(DATA EXTRACTS)
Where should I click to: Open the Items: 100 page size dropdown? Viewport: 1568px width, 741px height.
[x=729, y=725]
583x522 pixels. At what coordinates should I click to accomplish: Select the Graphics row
--
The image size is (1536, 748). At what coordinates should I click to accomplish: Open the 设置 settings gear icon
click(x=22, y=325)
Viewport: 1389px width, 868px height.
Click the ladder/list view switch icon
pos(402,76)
...
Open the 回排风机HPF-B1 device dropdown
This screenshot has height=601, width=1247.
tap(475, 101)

(PROBLEM STATEMENT)
Here the job is to set down exactly the lines of the material above that fall between the one with "Where should I" and the one with "583x522 pixels. At", inclusive, and nothing beyond them.

(ANSWER FOR THE TASK)
Where should I click to: Open the Items: 100 page size dropdown? Viewport: 1568px width, 741px height.
[x=729, y=725]
583x522 pixels. At what coordinates should I click to accomplish: Select the Graphics row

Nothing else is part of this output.